With a little luck Daniel James will chime in... He used Live for quite a while and has been working in Cubase for a number of years now... Doesn't seem like he misses Live that much...

I personally use Logic and Live. I use Live for mostly non-orchestral stuff, orchestral stuff in Live just doesn't work for me though. Live's MIDI editor is just way to primitive when I'm working with tons of CCs and Logic's always let you see multiple midi channels at the same time, in a way more powerful way... 

Live has a fast workflow I still like though for certain things... It does have a ton of pitfalls as well though... No bounce in place, rendering and freezing take forever due to its outdated code... Velocity editing isn't particularly great if you need to get nuanced, and it lacks a midi event editor, something Logic and Cubase both have...

Lately I've beeb using Live in rewire mode. Live's audio editing is efficient and it's rhythmic stretching algorithm is still top notch. The drag and drop approach to sampling I still find faster in Live... And I kind of love being able to have two simultaneous approaches - Logic working in linear time, Live working in looped/non-linear time. (This is actually possible in Logic now, but Live still does this better)... Definitely something worth exploring if you decide to move to Cubase, or another DAW...


----------



## doctoremmet (May 2, 2021)

I use both. Cubase Pro 11 for orchestral music, and Ableton Live Suite 11 is my main DAW (because I tend to make other music more often). Cubase has indeed way more efficient options to quickly edit MIDI, expression lanes etcetera. Artist version has all you need IIRC, at least if you’re main interest is the pianoroll options. I prefer Live’s sampler, time stretching and Max for Life stuff for almost anything else. But Cubase is a great environment, I have to say.


----------



## Michael Antrum (May 2, 2021)

The Artist version doesn't have Expression Maps, which I find very useful for writing orchestral music.

Also Time Warp, VCA faders are only in Pro too......


----------



## Daniel James (May 2, 2021)

stanthemanNL said:


> Hello everyone! I bought Ableton to make techno music. But then I discovered SA libraries and now I’m only making orchestral music. I’m thinking about switching from Ableton to Cubase since pianoroll midi editing and orchestral programming looks easier with Cubase. Therefore I was wondering if other people have experience with switching from Ableton to Cubase. Why did you switch? Is it worth it to switch DAW or is it not the DAW but my lack of skills that makes Ableton nog enjoyable to work with?
> 
> And If I would switch, would you recommend the Pro version or is Artist fine as well?

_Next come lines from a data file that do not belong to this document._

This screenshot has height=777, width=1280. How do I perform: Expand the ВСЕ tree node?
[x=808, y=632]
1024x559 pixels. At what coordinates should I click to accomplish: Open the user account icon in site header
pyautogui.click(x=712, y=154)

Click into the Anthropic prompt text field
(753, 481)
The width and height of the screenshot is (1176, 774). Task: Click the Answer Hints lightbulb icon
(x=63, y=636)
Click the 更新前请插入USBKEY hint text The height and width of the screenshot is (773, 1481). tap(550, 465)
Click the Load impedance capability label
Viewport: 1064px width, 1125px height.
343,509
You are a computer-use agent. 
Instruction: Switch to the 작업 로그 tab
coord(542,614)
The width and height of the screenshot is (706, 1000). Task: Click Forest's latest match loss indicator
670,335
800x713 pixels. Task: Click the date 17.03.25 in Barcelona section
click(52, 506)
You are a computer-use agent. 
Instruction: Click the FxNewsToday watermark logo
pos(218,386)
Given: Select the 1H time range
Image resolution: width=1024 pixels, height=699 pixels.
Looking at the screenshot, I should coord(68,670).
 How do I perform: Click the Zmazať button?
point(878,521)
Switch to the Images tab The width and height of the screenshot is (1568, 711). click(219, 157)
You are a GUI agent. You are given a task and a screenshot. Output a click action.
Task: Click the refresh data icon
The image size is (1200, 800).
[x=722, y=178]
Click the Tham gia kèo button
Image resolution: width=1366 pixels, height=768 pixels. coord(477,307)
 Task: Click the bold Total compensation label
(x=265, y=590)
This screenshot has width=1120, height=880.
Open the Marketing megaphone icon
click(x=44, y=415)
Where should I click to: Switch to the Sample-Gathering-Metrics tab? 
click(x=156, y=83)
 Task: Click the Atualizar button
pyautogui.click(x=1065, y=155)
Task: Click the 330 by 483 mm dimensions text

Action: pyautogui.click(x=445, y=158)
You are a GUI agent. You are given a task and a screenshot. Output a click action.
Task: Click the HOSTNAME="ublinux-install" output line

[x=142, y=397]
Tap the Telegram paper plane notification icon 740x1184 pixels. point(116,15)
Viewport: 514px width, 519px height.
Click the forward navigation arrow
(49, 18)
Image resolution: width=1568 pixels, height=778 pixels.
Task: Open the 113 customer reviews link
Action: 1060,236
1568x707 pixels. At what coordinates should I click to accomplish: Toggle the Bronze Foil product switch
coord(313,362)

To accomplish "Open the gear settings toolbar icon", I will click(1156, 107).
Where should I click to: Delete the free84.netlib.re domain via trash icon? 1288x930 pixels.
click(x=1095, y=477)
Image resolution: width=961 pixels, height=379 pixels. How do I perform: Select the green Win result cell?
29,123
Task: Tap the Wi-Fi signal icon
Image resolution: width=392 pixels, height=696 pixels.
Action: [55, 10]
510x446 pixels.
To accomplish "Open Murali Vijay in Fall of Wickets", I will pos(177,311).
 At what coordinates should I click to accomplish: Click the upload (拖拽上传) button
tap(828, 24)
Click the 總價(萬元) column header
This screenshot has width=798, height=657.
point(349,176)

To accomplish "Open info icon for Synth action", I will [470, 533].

Hey I made that move a while back. I do miss how well Live syncs and stretches audio. But for the amount of midi work I do, cubase just has more of the features I need.



-DJ


----------



## stanthemanNL (May 4, 2021)

Thanks for your answers guys! I'm going for the 30 day trial and see for myself. Probably will start with the artist version (nice educational discount) and upgrade to pro later.

Once again, thanks a lot. You really helped me


----------



## BabaGhanoushSpecial (May 4, 2021)

stanthemanNL said:


> Thanks for your answers guys! I'm going for the 30 day trial and see for myself. Probably will start with the artist version (nice educational discount) and upgrade to pro later.
> 
> Once again, thanks a lot. You really helped me


Definitely go for the trial but also don’t sleep on Studio One. The new updates have been fantastic, they’ve added more orchestral focused pieces (see the articulation maps they just came out with), and overall it’s a great middle ground between Live and Cubase (from my limited experience with the Cubase trial). Granted I’m still very much a beginner, especially in comparison to Daniel James, so take everything with a big grain of salt there. However I really love what Presonus is doing and highly recommend checking out their trial as well!

I’m not sure if Daniel has tried it but his comparison would be way more useful than mine


----------



## PaulieDC (May 4, 2021)

I went from Studio One 4 to Cubase 10 (now 11) Pro and for Orchestral I'm totally happy. I will say that Studio One 5.2 has come of age for the most part. So I run that on my laptop for my own fun and sketching and mobile tracking, and keep Cubase on my tower. Cubase is so vast and has so much from 30 years of development, it's truly a one-stop shopping, but you have to be Ok with that much STUFF in a DAW. As a software developer for over 20 years I'm totally fine with all the hidden caves in Cubase.

The latest and greatest feature in Cubase as a mix engineer is Control Room. Where has this been al my life! I can put SonarWorks in there and never ever make a boo boo and send a client something where I forgot to remove it. Easy peazy A/B checking, switch to mono and it can be automated. LOVE IT. And if someone else is mastering the project, I can put all mixbuss effects in Control Room so I hear the effect but it stays clear of the output so the mastering engineer gets just the mix. Doesn't sound like a dealbreaker, but wait until you send your first paid project to a client and forget to remove the mixbuss plugins that shouldn't be there, and it sounds horrid on their end.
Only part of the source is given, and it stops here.